Why This Architecture Works So Well
- ✔ DLNA works – Because Jellyfin is on the host network.
- ✔ Media access is fast – Because NFS is simple and optimized for large sequential reads.
- ✔ Config is resilient – Because CephFS replicates it across the cluster.
- ✔ Cache is persistent – Metadata doesn’t need to be rebuilt after every restart.
- ✔ Node pinning ensures stability – Your media server always runs on the same hardware.

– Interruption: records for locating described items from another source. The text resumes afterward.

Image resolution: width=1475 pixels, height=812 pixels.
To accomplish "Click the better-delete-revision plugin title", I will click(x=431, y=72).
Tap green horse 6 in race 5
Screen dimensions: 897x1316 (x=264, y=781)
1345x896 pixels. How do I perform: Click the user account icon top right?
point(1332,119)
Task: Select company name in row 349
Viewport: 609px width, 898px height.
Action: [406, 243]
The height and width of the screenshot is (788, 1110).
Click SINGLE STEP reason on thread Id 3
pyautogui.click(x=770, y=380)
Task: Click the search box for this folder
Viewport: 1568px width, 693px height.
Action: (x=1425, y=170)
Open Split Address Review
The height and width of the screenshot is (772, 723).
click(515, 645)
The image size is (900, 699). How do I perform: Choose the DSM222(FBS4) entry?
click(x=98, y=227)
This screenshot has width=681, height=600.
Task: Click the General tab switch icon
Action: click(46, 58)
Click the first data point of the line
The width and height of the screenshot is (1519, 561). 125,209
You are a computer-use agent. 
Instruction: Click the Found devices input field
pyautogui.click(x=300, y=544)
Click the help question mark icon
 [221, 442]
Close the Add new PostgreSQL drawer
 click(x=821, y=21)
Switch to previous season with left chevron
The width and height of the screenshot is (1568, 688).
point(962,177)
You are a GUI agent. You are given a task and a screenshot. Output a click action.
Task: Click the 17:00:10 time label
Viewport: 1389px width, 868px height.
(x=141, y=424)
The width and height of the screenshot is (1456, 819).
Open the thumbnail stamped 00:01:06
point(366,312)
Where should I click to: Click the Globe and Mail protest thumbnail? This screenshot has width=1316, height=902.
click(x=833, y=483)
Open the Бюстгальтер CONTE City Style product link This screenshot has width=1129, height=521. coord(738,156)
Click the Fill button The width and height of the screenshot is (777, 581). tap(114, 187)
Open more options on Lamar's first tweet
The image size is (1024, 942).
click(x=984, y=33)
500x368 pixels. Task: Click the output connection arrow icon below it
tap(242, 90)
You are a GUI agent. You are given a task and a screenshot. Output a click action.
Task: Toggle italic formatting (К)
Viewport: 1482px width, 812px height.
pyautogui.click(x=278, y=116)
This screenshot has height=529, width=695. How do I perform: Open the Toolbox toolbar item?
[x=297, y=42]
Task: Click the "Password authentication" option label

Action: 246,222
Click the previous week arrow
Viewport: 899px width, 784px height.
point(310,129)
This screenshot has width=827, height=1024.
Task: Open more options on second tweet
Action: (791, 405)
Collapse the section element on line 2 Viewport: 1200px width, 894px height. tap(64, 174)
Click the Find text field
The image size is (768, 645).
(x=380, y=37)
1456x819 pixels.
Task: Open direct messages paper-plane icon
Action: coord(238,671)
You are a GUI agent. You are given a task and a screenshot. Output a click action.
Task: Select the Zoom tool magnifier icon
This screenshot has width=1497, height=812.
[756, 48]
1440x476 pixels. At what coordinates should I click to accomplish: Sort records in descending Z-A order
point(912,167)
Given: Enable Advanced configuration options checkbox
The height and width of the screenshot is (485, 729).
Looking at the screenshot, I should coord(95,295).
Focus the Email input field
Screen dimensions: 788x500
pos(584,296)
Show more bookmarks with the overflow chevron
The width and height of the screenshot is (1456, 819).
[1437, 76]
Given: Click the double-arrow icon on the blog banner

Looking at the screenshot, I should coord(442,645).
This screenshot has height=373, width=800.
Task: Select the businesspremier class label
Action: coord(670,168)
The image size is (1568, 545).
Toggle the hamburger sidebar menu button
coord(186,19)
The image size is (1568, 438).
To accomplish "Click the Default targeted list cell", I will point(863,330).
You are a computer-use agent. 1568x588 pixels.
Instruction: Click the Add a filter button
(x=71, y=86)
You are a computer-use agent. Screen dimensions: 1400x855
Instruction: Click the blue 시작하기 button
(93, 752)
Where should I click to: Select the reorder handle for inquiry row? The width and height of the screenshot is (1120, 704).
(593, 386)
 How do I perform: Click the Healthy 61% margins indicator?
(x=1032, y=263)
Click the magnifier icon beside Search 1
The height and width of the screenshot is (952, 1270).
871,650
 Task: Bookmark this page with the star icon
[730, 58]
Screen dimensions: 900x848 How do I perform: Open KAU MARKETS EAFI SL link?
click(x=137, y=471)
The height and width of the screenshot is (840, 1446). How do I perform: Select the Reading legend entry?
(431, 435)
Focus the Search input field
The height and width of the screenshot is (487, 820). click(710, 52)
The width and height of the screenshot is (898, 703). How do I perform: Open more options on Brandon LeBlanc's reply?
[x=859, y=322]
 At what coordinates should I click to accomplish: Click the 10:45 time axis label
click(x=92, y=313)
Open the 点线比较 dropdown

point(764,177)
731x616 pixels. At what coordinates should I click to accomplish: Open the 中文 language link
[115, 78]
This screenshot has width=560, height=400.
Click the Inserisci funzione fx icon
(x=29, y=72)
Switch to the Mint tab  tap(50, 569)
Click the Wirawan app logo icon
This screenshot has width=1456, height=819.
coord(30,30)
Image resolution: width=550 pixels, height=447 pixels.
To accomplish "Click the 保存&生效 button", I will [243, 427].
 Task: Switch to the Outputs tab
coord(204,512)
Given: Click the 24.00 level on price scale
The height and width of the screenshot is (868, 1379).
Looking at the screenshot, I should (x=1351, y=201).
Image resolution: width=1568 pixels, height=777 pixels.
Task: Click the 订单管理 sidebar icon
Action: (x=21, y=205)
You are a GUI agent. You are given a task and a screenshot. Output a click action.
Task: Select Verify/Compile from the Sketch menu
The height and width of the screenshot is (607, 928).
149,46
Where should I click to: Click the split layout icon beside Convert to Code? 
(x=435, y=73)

- ✔ Kubernetes manages the lifecycle – Automatic restarts, health checks, and upgrades.
Conclusion
Running Jellyfin in Kubernetes is not only possible — it’s elegant when done correctly. With:
- host networking for DLNA
- CephFS for config and cache
- NFS for media
- node pinning for stability
- privileged mode for hardware access
…you get a media server that behaves like a bare‑metal installation but benefits from Kubernetes orchestration.